Mi chiamo A.. Sono un lavoratore bergamasco, da anni dipendente di un’azienda della GDO e con un passato in altre aziende della Grande Distribuzione. In queste settimane di emergenza sanitaria sono esplose tensioni nel settore, rimaste sopite per troppo tempo. La “normalità” imposta da Confindustria per mantenere operativa la produzione e la distribuzione ha dimostrato che per le “associazioni datoriali” la vita stessa dei lavoratori vale poco o meno di zero.

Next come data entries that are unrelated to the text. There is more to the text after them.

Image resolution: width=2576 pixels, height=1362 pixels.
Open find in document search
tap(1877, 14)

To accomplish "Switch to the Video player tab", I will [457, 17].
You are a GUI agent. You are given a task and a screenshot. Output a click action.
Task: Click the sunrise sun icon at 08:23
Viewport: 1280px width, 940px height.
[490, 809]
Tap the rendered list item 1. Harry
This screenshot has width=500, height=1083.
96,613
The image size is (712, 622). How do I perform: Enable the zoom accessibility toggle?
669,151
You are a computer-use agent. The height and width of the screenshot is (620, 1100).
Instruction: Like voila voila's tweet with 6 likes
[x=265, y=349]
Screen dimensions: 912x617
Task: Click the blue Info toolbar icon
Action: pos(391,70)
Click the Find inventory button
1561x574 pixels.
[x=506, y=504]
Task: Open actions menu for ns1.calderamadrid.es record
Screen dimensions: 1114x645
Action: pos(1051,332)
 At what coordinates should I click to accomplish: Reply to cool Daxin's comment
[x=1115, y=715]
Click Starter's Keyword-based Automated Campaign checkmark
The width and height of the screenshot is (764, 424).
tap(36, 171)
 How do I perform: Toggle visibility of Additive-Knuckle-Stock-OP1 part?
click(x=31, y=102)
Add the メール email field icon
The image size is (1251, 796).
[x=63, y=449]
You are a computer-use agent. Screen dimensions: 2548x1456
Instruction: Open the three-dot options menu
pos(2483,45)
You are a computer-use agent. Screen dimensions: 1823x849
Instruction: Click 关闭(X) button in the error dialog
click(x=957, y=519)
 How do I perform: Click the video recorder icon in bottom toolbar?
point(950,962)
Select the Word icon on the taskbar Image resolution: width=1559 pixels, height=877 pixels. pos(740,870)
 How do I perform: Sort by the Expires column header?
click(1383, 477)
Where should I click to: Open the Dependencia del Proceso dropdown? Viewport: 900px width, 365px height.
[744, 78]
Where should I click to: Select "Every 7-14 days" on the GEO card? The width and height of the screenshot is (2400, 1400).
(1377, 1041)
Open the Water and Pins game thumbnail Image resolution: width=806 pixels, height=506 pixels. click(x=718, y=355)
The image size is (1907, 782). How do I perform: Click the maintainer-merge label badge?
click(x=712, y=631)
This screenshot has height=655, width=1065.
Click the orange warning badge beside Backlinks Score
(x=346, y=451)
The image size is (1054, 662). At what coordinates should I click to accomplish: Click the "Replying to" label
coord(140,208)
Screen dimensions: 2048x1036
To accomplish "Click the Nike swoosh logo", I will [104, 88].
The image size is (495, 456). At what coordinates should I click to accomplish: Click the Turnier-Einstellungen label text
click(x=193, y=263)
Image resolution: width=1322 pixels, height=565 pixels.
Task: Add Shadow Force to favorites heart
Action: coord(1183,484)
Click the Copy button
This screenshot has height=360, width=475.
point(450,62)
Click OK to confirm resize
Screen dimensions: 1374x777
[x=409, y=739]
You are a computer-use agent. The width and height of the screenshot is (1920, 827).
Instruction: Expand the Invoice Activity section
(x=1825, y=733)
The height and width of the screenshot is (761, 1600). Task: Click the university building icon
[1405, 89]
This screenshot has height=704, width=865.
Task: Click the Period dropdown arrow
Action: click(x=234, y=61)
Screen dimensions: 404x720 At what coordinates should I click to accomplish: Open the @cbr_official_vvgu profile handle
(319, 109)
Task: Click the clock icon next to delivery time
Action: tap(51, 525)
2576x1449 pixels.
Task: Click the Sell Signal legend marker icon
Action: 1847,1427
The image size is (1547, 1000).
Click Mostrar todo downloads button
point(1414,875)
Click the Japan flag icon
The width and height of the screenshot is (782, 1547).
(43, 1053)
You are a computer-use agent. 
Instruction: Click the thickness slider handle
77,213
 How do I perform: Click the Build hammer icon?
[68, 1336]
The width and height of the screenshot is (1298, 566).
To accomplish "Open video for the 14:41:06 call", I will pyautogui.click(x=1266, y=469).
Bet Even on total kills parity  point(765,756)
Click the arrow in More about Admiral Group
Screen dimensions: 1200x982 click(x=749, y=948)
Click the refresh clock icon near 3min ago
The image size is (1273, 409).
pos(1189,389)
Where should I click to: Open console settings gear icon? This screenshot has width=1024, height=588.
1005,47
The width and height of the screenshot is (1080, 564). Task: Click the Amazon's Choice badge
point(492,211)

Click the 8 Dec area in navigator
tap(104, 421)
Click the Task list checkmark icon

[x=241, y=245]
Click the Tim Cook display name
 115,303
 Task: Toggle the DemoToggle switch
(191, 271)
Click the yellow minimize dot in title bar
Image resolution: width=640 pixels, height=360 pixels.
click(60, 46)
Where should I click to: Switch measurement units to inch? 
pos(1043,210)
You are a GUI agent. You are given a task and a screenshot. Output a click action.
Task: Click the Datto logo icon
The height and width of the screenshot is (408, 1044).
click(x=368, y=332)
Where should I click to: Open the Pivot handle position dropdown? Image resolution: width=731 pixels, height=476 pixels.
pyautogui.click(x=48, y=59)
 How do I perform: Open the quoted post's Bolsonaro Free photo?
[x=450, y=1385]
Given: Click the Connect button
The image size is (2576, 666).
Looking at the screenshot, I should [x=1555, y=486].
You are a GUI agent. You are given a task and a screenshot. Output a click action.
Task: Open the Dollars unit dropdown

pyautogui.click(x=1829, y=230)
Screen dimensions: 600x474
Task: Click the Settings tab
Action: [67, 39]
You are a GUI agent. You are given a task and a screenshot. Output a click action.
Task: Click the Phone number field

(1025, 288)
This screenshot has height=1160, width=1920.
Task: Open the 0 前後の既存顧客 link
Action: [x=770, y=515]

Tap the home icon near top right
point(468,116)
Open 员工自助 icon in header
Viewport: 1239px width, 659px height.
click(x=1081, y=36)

L’importante è fatturare: se i lavoratori si ammalano – o peggio – poco importa, il ricatto della precarietà e della disoccupazione continuerà a far arrivare nuovi dipendenti sui posti di lavoro. Si è però creato un cortocircuito e dal momento in cui il lavoratore è stato messo di fronte a un rischio, nudo e crudo, quello della sua stessa vita e delle persone a lui più care, ha scelto spesso un’altra strada: quella dello sciopero e, dove non sono presenti sindacati combattivi o è scarsa la coscienza collettiva o ci sono impedimenti di altro tipo, quella della malattia, chi per sintomi evidenti, chi per altri sintomi più o meno riconducibili al coronavirus e chi per semplice e lecita precauzione.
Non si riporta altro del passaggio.